Bolivia's celebrated Luna Salada Hotel sits on a ridge overlooking the vast, gleaming white expanse of the salt flats at Uyuni in the country's south-west. A strong candidate for the world's weirdest hotels list, it is built from hefty, trimmed blocks of solid salt.
Entering the hotel feels like wandering into a deluxe snow cave, such is the unearthly gleam from salty walls and floor, a whiteness tempered only by bright splashes from multi-coloured mats and cushions.
Large white grains of salt crunch underfoot, as we make our way down the salty hallway to find a comfortable room warmed by a gas heater. Only the bathroom is partly "normal", with floor tiles for obvious water-proofing reasons, and a standard toilet, shower and hand basin.
Our bed consists of a modern mattress atop a formidable salt platform, and the bedside tables are hewn from thick blocks of salt. You can pick at the walls in places, and break off small bits. And yes, it may be frowned upon, but I did lick a tiny piece of wall for the sake of verification.
Luna Salada, with its distinctive thatched roof (laid over tin), is on the "shore" of the vast Salar de Uyuni, the biggest salt flats in the world, at an altitude of 3656m.
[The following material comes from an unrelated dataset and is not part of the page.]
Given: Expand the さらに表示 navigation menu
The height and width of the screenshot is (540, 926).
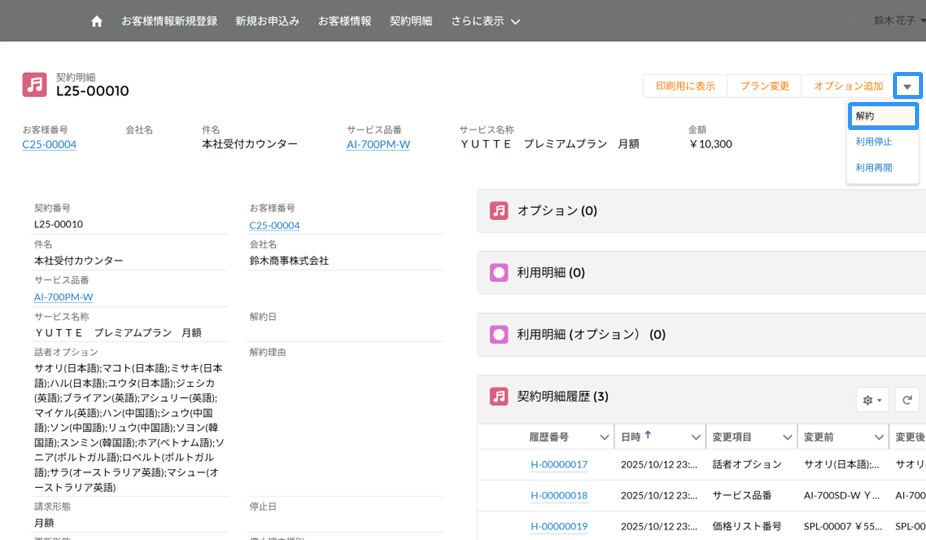Looking at the screenshot, I should [x=485, y=21].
It spreads like a giant, white inland sea over 10,000sq km - around 25 times bigger than the famed Bonneville salt flats in the United States, used for land speed record attempts.
A whopping 215,000 blocks of salt were hacked from the flats to construct the 23-room hotel that sleeps around 50 people. Another 120,000kg of grain salt was used in the construction, along with a final 50,000kg of fine salt. Even the white material filling gaps between blocks is a mix of salt and water which dries hard.
The award-winning hotel has all the facilities of other four-star hotels, including a games room, cocktail bar, conference centre and craft shop selling local handicrafts and textiles. Next day, our tour of the salt flats takes in sights ranging from pink flamingo-dotted lagoons and shrunken mummies, to what is surely the world's only salt museum.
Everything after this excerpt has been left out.